Content starts
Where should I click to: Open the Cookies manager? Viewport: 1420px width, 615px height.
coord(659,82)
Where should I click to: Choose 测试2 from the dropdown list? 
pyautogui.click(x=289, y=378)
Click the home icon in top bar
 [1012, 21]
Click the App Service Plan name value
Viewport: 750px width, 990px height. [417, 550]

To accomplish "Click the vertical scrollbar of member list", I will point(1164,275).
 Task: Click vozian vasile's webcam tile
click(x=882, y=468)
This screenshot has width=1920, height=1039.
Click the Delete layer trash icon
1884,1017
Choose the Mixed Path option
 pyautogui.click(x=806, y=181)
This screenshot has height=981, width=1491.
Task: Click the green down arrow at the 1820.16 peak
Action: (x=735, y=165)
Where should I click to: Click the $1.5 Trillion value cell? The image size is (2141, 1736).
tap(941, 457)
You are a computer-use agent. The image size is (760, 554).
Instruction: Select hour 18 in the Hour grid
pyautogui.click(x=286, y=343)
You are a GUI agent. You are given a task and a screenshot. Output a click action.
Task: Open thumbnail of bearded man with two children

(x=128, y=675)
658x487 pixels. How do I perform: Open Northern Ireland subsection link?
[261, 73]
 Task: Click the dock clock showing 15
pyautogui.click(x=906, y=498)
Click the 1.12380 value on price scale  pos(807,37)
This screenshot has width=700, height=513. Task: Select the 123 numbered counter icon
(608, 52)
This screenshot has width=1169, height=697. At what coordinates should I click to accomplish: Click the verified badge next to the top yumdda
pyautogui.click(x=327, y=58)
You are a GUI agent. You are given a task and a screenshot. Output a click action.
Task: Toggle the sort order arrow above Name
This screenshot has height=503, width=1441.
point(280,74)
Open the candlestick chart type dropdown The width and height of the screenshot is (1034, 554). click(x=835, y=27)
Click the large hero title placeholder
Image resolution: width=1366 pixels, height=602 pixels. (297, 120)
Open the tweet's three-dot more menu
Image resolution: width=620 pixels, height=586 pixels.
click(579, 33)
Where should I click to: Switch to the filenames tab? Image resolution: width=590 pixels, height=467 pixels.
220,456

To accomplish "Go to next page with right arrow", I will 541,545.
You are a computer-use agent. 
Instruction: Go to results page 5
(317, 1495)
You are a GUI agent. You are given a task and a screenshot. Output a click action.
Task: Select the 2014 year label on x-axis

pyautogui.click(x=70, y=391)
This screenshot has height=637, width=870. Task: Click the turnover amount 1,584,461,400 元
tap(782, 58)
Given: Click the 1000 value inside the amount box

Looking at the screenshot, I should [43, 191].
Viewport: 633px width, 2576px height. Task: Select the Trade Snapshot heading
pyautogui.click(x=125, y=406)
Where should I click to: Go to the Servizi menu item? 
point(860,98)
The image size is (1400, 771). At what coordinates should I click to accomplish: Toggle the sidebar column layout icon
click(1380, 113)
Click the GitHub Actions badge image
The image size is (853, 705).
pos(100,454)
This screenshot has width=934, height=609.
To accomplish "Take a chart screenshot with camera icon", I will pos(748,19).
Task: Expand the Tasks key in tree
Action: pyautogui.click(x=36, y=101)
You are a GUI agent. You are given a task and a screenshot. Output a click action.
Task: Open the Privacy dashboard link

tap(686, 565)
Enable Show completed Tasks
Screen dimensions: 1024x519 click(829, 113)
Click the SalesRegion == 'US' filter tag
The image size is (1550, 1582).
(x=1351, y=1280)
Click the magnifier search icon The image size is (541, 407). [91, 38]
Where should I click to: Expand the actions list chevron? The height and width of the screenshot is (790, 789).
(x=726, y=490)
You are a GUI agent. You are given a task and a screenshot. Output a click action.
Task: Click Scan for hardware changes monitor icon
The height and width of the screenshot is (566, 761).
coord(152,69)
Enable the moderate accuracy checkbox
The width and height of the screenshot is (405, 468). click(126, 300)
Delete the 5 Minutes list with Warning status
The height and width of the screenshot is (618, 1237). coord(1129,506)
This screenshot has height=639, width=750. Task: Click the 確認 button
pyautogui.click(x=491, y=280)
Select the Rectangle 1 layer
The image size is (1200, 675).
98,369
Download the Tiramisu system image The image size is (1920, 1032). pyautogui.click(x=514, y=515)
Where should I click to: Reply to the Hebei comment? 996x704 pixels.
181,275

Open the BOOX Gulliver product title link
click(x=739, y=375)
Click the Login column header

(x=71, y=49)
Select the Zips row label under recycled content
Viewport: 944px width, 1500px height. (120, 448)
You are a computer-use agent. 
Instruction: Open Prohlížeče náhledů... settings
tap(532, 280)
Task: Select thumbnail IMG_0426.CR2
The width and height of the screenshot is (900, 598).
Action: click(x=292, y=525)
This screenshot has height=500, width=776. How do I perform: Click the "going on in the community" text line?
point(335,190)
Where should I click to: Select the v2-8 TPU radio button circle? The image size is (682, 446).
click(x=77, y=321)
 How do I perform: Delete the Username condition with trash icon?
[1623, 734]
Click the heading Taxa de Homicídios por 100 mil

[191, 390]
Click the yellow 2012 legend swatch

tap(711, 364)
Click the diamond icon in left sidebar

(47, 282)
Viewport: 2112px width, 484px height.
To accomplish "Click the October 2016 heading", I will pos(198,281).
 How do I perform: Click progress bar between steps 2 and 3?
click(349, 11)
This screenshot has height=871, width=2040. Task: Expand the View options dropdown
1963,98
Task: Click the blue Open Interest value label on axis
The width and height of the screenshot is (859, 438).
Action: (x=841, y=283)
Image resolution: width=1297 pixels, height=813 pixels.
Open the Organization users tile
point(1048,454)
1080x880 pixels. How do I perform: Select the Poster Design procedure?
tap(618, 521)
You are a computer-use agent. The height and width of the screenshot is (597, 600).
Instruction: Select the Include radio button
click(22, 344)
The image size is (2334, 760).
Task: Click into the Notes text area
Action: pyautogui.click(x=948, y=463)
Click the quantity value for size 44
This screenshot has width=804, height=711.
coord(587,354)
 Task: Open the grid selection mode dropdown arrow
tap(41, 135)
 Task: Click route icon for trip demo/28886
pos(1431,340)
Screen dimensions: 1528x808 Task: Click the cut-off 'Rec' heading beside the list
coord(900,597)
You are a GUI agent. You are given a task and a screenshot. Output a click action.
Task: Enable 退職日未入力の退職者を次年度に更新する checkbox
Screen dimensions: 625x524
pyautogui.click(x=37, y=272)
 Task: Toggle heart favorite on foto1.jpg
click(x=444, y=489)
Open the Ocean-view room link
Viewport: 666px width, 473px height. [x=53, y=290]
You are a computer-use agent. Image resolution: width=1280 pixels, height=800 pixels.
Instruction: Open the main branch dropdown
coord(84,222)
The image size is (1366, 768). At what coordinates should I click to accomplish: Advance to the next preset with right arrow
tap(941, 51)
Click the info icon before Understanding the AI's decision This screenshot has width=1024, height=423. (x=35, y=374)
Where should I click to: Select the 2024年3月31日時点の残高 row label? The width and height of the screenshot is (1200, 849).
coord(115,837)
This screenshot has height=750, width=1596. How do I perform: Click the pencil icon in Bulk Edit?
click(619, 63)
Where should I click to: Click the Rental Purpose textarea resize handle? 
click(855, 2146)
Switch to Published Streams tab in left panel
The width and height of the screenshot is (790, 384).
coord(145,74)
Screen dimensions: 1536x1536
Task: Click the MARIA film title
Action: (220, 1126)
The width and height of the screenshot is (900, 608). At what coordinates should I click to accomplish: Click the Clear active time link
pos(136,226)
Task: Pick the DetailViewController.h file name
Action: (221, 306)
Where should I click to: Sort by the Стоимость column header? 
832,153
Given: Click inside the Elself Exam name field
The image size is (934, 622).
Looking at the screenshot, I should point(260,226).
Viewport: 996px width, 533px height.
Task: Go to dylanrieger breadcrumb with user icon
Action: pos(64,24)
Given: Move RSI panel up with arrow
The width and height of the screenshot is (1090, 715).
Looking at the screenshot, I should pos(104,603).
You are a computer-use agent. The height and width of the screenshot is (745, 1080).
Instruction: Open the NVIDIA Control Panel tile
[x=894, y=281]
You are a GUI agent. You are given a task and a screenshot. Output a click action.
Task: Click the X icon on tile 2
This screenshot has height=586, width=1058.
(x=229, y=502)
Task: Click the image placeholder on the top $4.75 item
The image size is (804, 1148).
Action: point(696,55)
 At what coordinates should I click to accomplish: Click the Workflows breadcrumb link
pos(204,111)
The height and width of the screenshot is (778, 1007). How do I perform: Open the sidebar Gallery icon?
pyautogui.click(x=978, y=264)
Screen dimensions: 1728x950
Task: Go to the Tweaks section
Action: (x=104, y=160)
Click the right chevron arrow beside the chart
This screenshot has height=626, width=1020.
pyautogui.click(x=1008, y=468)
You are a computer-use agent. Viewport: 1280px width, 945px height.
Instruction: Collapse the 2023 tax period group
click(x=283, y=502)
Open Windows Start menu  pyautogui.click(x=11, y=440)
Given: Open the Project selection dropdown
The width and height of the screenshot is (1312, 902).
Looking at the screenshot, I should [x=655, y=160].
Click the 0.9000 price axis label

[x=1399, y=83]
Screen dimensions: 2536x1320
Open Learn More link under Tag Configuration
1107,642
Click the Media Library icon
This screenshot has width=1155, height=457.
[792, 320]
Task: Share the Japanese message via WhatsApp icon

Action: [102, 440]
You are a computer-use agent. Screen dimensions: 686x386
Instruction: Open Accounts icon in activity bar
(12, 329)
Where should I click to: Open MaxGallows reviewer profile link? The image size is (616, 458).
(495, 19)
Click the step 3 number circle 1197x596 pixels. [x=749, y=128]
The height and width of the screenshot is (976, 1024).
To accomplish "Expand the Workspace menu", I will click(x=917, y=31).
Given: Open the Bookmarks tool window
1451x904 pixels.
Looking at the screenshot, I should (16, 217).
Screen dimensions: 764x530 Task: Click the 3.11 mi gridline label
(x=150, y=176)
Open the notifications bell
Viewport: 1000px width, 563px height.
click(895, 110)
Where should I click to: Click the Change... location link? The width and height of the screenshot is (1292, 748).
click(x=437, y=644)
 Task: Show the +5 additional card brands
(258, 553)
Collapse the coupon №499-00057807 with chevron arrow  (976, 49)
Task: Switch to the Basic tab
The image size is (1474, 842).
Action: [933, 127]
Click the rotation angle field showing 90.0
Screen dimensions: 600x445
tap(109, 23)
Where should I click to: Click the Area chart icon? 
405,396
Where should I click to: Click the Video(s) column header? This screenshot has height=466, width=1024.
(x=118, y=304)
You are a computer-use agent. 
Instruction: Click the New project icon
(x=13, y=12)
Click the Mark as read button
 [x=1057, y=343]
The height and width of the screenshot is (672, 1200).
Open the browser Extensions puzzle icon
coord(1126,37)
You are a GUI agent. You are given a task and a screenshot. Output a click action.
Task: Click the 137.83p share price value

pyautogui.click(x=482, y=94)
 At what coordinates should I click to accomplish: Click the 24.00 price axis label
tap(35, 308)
Content ends
[How to complete this task]
Take from the entries every line that has the string "computer".

[Task output]
You are a computer-use agent. The image size is (760, 554).
You are a computer-use agent. 
You are a computer-use agent. 
You are a computer-use agent. The height and width of the screenshot is (597, 600).
You are a computer-use agent. Image resolution: width=1280 pixels, height=800 pixels.
You are a computer-use agent. The height and width of the screenshot is (745, 1080).
You are a computer-use agent. Viewport: 1280px width, 945px height.
You are a computer-use agent. Screen dimensions: 686x386
You are a computer-use agent. 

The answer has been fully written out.